● 本文:
+ + + +
在宅酸素療法(HOT)を行う際、医師はもちろん、リハビリ担当者も重要な役割を求められます。リハビリ担当者が気を付けるべきポイントを紹介します。
在宅酸素療法は、体内に酸素を上手く取り入れられないときに在宅で酸素吸入行う療法です。「Home Oxygen Therapy」を略して「HOT(ホット)」と呼ばれています。肺炎や慢性閉塞性肺疾患の患者さんは、退院前に一時的に酸素投与しながら運動することもありますが、呼吸機能が元通りに改善しないまま退院した場合には在宅酸素療法を導入することになります。また、慢性心不全による睡眠時無呼吸も在宅酸素療法を導入するケースのひとつです。
こうした条件が合致して、医師が在宅酸素療法の適応と判断した場合に導入することになります。時間内歩行試験による酸素飽和度や呼吸数の変化、歩行距離の記憶などをもとに運動時の低酸素評価を実施。歩行能力の評価は、理学療法士が実施することもあります。
患者さんに呼吸苦の自覚症状がない場合は特に、自己判断で中断しないように説明することが大切です。管が邪魔になるトイレや歯磨きなど短時間の動作時に、大丈夫だと自己判断して外してしまう患者さんは少なくありません。「息苦しくない」からといって酸素が十分とは限らないことを丁寧に説明しておきましょう。低酸素状態が続いた場合のリスクも説明してください。
自己判断しないためには、パルスオキシメーターで酸素飽和度のチェックをすることも大切です。退院後の生活において、呼吸状態は必ずしも一定ではありません。季節の変わり目や体調不良の際などは、設定した酸素量の調整が必要なこともあります。ただし、自分で流量を変更してはいけません。指先の体温や爪の状態などによって、正しい数値が出ないことがあるからです。数値に異常があれば、かかりつけ医に報告するよう指導しましょう。
酸素吸入方法は、退院前に必ず確認すべき事項です。吸入機器の特性を確認し、どのように取り扱うのかを説明します。自宅内に設置する酸素濃縮器と携帯型酸素ボンベがありますが、それぞれ、常に一定の酸素量が流れる連続式と吸気に同調して酸素が流れる同調式があります。
同調式はボンベ内の残量を節約できるのが特徴。外出の際は、同調式に設定することが多いです。鼻からの吸気がトリガーとなって酸素が送り込まれる仕組みのため、口呼吸だと酸素が送り込まれないことがあります。本人は酸素を吸入しているつもりでも実際は吸えていないということも起こり得るため、吸入パターンの確認が必須。適切な吸入方法の指導が大切です。
在宅酸素療法では、酸素投与量を設定する必要があります。投与量の決定時は、安静時と運動時など、状況に合わせた投与量を設定しなければいけません。必要以上に酸素を投与してしまうと、呼吸中枢が抑制されて、CO2ナルコーシスになる危険があります。ボンベの酸素量の減少スピードも上がり、外出時には残量が早くなくなってしまうかもしれません。必要最低限の酸素量を見極めるためには、運動中のSpO2の評価が重要です。
酸素流量を決める際に目安にしたいのは、患者さんの活動範囲です。たとえば、「6分間歩行で200m歩くとSpO2が80%まで低下する、酸素を2Lから4Lにアップすると90%維持ができる」というケースにおいて、患者さんの活動範囲が少ない場合は、SpO2を高く維持するために運動時4Lと決定する必要がありません。ほとんど家で過ごし、外に出ても100m程度という活動範囲なら、2L吸入下で100m歩行後も90%以上維持できるのであれば、運動時2Lという評価が妥当です。屋外での活動が多いなら、2L吸入下で動ける範囲がどの程度かを評価する必要があります。
+ + + +
● 提供資料:
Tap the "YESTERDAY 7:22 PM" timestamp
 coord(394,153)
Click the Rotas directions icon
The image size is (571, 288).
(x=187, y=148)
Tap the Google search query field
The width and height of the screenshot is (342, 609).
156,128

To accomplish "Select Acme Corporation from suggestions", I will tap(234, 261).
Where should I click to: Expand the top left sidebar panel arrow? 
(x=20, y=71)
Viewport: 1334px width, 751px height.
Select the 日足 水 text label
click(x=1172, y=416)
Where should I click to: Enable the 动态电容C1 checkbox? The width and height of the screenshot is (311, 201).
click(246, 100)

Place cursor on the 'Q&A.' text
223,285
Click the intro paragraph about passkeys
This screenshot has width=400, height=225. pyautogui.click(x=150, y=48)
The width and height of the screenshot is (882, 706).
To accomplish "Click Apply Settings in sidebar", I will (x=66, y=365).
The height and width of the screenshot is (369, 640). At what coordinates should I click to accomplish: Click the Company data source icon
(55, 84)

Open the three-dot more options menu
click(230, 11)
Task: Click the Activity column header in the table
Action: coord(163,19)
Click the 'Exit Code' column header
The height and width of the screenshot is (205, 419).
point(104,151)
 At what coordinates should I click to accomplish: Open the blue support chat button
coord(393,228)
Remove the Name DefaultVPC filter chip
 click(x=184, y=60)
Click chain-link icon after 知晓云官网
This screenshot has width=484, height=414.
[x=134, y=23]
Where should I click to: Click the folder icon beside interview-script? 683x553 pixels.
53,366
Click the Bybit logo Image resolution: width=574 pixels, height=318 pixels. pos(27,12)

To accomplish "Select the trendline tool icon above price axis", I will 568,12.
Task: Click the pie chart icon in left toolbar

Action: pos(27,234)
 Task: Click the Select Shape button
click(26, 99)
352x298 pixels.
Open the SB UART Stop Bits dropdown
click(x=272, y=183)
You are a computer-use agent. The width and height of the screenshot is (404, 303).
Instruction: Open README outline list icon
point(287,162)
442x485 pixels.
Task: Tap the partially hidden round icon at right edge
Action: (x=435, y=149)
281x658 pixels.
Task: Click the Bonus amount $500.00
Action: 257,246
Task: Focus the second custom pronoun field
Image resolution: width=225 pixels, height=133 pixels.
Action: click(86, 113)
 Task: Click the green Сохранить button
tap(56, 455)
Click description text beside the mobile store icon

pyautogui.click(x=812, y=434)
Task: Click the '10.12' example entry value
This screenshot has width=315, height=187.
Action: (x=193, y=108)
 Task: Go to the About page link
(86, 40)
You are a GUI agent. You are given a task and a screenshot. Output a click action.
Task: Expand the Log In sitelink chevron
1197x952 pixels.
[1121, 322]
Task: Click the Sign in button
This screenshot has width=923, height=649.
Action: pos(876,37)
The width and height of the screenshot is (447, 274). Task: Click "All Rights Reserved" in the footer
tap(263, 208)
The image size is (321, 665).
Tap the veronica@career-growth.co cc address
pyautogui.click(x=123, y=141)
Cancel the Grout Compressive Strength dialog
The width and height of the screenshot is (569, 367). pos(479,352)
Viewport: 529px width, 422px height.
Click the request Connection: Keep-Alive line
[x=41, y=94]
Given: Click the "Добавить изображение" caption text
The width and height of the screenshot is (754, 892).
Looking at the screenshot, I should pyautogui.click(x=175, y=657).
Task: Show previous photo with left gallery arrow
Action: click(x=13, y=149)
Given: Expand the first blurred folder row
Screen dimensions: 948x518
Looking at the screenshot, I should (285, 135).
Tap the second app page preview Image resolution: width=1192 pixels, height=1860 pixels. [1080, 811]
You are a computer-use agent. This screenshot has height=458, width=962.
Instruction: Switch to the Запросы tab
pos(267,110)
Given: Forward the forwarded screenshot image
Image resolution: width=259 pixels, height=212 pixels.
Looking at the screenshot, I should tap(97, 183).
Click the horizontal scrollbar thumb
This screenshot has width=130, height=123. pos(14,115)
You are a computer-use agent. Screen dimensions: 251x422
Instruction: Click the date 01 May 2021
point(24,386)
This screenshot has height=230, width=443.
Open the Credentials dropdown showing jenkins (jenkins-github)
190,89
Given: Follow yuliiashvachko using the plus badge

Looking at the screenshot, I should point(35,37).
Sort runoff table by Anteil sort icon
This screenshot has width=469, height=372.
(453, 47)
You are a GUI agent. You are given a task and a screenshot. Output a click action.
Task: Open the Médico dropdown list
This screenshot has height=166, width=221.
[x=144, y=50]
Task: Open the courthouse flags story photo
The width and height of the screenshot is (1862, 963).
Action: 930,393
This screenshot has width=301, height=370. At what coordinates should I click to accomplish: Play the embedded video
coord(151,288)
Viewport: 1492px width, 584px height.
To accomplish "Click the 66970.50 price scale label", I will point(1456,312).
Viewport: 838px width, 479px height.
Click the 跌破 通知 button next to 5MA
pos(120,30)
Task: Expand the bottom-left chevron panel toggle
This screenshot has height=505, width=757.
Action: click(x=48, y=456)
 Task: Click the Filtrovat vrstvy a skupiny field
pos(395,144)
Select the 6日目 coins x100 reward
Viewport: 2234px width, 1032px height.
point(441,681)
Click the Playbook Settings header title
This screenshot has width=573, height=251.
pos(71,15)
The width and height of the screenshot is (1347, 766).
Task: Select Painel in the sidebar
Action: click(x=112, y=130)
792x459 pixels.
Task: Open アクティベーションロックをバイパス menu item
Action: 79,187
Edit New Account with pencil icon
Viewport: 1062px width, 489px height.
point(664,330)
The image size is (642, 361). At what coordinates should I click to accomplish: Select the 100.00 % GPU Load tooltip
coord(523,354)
+ + + +
● 資料の検討:
A) 本文によると、在宅酸素療法で酸素を必要以上に投与すると、どのような問題が起こるか。1〜3文で説明せよ。
B) 本文では、「HOT」は何の略とされているか。

● 課題別の解答:
A) 呼吸中枢が抑制され、CO2ナルコーシスになる危険がある。また、ボンベの酸素量の減少が速まり、外出時に残量が早くなくなるおそれもある。

B) 「Home Oxygen Therapy」の略である。